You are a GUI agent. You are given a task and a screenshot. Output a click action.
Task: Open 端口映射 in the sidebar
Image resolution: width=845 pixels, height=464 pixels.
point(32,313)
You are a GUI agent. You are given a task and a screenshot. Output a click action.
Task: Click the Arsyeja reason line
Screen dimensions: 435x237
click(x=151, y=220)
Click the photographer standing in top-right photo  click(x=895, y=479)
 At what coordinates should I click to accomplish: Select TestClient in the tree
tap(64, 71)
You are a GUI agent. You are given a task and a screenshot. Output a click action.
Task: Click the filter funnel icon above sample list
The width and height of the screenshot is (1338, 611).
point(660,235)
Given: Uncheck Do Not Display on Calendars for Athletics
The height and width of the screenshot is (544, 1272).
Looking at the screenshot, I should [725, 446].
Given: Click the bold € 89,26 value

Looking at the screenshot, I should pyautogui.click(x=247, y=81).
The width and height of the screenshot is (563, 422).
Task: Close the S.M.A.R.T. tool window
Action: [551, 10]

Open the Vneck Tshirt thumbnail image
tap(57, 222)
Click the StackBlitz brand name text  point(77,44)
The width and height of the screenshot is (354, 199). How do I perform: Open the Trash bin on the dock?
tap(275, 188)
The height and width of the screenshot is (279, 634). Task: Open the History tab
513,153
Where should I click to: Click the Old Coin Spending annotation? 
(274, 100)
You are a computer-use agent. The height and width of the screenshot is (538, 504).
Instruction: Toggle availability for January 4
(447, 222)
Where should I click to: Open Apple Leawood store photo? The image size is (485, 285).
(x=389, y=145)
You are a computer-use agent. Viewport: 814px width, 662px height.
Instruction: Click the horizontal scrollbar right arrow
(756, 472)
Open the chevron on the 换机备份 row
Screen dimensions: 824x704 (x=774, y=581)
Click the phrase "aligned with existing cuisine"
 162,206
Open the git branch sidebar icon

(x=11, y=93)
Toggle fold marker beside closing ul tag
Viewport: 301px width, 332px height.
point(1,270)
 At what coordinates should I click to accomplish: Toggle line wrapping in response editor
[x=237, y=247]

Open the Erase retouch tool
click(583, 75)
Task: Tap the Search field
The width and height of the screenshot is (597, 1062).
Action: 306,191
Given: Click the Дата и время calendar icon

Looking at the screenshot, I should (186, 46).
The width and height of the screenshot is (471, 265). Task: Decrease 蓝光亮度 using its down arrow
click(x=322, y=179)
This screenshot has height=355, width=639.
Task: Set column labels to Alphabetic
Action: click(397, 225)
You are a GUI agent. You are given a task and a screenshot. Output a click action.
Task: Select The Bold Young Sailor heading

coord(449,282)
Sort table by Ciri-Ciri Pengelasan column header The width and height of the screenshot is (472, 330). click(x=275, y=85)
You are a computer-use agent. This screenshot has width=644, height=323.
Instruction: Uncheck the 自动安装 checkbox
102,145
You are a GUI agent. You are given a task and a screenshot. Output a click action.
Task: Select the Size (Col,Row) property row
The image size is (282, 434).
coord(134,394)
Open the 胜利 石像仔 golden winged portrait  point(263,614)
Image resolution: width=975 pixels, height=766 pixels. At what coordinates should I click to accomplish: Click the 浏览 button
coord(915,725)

__WHAT THIS TASK INVOLVES__
What lines in the records contain the word "computer"? Return each one.

__COMPLETED EXERCISE__
You are a computer-use agent. The height and width of the screenshot is (538, 504).
You are a computer-use agent. Viewport: 814px width, 662px height.
You are a computer-use agent. This screenshot has width=644, height=323.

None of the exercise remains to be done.